_Source information:_
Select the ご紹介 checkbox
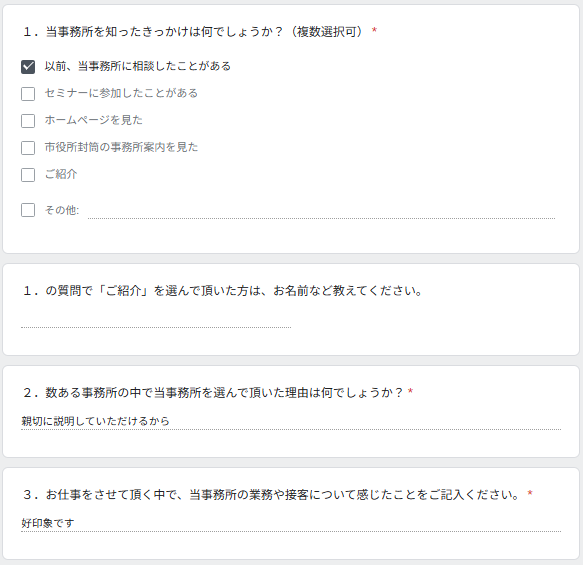Screen dimensions: 583x565 28,175
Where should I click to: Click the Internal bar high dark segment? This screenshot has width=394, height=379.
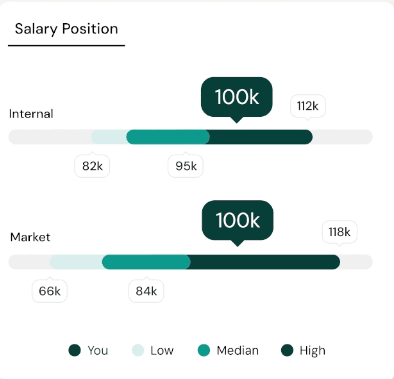pos(261,137)
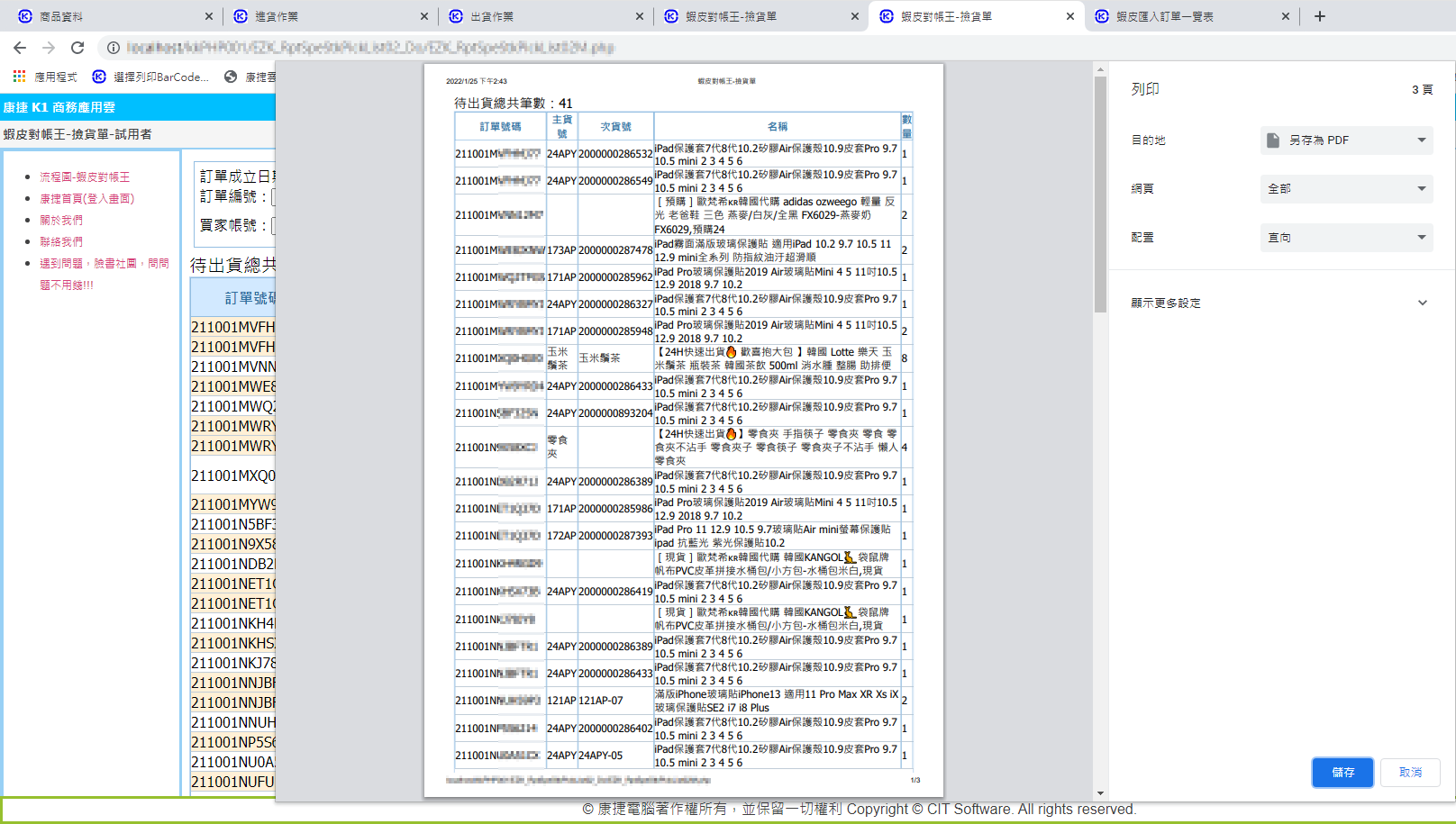Image resolution: width=1456 pixels, height=824 pixels.
Task: Click the 儲存 save button
Action: (1342, 773)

_Instructions to follow:_
Return the complete material exactly as it appears, without images.

_Completed exercise:_
Select the ご紹介 checkbox
Screen dimensions: 583x565 28,175
Where should I click to: Click the Internal bar high dark segment? This screenshot has width=394, height=379.
pos(261,137)
Image resolution: width=1456 pixels, height=824 pixels.
Task: Click the 儲存 save button
Action: (1342, 773)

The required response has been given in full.